■ **İstenen Görevler**
• a. Osteoporoz hakkındaki metinde geçen "Aslında kemik dokusu kaybı yaşlanma sürecinin doğal bir sonucudur." cümlesini İngilizceye çevirin.
• b. Osteoporoz hakkındaki metinde "20 Ekim Dünya" ifadesinden başlayıp "VE KİMLERDE GÖRÜLÜR?" ifadesine kadar uzanan her şeyi hiçbir değişiklik yapmadan yazın.

=== Verilen Metin ===

20 Ekim Dünya Osteoporoz günü nedeniyle Kocaeli Şehir Hastanesinde görev yapan Fiziksel Tıp ve Rehabilitasyon Hekimi Uzm. Dr. Esin Heval Şirintaş konuya ilişkin önemli bilgilendirmelerde bulundu.
Dr. Şirintaş, “Halk arasında kemik erimesi olarak bilinen Osteoporoz, ilerleyen yaşla beraber sıklıkla karşılaşılan metabolik bir kemik hastalığıdır. Yaşamımız boyunca kemik yapımı ve yıkımı bir denge halinde devam eder. Bu yapım ve yıkım arasındaki dengenin çeşitli nedenlerle yıkım lehine bozulması kemik kaybına neden olabilir. Aslında kemik dokusu kaybı yaşlanma sürecinin doğal bir sonucudur. Ancak bu durumun erken ortaya çıkması ve kırıklara neden olacak derecede fazla olması osteoporoz (kemik erimesi) olarak tanımlanır’’ ifadelerini kullandı.
OSTEOPOROZ (KEMİK ERİMESİ) NASIL OLUŞIR VE KİMLERDE GÖRÜLÜR?
Kemik erimesinin özellikle 65 yaş üzerindeki kadınlarda ve erkeklerde meydana geldiğini dile getiren Dr. Şirintaş, “Kadınlarda özellikle menopozdan sonra bu kayıp artar, 65 yaş üzerindeki kişilerde ise hem kadınlarda hem erkeklerde aynı hızda kayıp olur. Kemikteki bu kütle azalması, kemiğin mekanik gücünü zayıflatır ve çoğu zaman hafif bir darbeyle ya da hiç darbe olmaksızın kırılma olasılığını artırır.” dedi.

=== İncelenen Veriler ===

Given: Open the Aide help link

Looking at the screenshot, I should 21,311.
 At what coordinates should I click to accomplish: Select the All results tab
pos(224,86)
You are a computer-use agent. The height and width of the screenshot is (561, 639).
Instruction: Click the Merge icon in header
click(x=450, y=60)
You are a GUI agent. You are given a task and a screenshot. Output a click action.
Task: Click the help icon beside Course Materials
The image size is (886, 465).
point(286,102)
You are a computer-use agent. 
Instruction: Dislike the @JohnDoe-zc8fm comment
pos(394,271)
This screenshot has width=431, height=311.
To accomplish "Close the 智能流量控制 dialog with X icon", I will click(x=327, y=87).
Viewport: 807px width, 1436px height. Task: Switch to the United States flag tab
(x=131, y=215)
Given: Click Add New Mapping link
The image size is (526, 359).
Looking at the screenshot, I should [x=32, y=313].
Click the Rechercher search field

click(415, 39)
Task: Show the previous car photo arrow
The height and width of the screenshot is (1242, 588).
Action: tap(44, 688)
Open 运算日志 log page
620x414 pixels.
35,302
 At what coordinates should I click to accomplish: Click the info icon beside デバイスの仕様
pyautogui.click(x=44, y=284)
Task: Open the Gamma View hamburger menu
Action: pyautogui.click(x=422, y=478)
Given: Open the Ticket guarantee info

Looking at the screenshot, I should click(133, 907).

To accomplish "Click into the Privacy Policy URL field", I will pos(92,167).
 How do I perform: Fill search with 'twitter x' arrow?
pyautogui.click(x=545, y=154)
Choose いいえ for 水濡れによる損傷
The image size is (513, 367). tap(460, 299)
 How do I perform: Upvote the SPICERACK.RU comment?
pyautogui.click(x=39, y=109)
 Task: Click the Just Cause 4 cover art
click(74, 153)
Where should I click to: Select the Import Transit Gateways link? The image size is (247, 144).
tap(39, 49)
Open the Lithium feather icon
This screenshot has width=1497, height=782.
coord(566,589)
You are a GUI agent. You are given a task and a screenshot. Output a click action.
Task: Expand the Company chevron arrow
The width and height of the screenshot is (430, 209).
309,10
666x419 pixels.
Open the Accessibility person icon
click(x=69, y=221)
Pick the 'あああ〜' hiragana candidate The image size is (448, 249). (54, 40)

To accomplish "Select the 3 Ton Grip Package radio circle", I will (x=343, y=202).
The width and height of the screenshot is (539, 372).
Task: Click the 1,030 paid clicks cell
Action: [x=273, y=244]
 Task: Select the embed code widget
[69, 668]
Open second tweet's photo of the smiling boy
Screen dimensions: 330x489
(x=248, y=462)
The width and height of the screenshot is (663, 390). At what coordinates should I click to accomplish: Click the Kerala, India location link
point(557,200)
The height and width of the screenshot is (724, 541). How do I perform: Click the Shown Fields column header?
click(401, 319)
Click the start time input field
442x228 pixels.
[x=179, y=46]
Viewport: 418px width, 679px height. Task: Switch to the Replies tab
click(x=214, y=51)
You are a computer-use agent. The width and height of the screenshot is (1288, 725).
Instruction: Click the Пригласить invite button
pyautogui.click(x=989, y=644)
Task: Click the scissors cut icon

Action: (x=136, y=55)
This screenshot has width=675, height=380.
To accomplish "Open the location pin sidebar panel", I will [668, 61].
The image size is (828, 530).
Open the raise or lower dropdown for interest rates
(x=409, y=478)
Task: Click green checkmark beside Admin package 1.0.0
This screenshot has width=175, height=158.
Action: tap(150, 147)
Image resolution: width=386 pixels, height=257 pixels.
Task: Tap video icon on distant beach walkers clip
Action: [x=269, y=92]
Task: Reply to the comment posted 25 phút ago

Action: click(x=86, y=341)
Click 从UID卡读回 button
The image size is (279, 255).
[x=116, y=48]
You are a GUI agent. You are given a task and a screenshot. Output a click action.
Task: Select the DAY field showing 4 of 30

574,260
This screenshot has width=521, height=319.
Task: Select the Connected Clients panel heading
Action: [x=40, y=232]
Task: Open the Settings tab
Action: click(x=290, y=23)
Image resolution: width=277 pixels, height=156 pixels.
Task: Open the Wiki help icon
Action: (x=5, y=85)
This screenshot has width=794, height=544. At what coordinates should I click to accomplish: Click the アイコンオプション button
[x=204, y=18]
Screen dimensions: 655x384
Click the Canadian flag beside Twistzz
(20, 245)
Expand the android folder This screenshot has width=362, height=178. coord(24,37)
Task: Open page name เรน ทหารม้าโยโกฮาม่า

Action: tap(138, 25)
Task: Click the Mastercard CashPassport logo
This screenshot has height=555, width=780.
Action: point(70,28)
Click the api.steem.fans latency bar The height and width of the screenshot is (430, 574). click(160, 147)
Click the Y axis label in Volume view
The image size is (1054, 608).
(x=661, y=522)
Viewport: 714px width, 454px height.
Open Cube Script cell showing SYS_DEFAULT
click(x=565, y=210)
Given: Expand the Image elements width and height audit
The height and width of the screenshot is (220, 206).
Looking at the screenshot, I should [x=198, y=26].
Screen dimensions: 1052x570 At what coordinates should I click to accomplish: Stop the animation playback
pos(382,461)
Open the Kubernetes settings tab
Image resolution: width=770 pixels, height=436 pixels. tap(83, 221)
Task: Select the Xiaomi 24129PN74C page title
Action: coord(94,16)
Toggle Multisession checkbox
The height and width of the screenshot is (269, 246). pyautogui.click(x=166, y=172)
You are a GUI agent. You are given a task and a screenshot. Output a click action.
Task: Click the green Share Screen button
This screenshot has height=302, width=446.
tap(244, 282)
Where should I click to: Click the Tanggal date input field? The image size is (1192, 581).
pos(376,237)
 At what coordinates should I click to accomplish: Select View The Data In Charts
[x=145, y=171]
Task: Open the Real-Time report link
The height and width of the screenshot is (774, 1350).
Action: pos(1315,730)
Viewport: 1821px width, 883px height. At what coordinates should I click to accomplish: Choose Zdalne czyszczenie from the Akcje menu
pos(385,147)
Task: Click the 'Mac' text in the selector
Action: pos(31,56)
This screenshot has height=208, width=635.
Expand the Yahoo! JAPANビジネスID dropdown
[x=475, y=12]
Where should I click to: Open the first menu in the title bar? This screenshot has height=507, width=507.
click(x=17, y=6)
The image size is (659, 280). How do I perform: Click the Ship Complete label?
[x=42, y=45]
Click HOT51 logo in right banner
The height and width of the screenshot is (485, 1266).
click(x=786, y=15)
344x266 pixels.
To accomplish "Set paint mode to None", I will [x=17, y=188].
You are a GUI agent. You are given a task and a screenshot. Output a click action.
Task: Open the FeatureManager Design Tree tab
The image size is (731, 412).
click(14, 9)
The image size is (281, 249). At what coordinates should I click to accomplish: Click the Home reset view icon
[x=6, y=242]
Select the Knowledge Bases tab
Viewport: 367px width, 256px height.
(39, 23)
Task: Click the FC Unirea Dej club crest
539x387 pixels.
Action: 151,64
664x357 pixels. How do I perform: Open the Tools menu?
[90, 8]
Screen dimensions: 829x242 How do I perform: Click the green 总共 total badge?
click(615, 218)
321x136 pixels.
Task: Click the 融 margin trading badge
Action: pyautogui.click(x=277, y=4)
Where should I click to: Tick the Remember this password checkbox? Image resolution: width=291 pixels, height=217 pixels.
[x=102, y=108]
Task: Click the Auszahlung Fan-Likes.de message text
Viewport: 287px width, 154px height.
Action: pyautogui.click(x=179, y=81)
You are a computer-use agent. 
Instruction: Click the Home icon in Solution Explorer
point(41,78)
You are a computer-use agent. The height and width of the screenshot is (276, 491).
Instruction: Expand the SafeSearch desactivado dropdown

===

■ **Alıştırma Sonuçları**
• a. In fact, the loss of bone tissue is a natural consequence of the aging process.

• b.
20 Ekim Dünya Osteoporoz günü nedeniyle Kocaeli Şehir Hastanesinde görev yapan Fiziksel Tıp ve Rehabilitasyon Hekimi Uzm. Dr. Esin Heval Şirintaş konuya ilişkin önemli bilgilendirmelerde bulundu.
Dr. Şirintaş, “Halk arasında kemik erimesi olarak bilinen Osteoporoz, ilerleyen yaşla beraber sıklıkla karşılaşılan metabolik bir kemik hastalığıdır. Yaşamımız boyunca kemik yapımı ve yıkımı bir denge halinde devam eder. Bu yapım ve yıkım arasındaki dengenin çeşitli nedenlerle yıkım lehine bozulması kemik kaybına neden olabilir. Aslında kemik dokusu kaybı yaşlanma sürecinin doğal bir sonucudur. Ancak bu durumun erken ortaya çıkması ve kırıklara neden olacak derecede fazla olması osteoporoz (kemik erimesi) olarak tanımlanır’’ ifadelerini kullandı.
OSTEOPOROZ (KEMİK ERİMESİ) NASIL OLUŞIR VE KİMLERDE GÖRÜLÜR?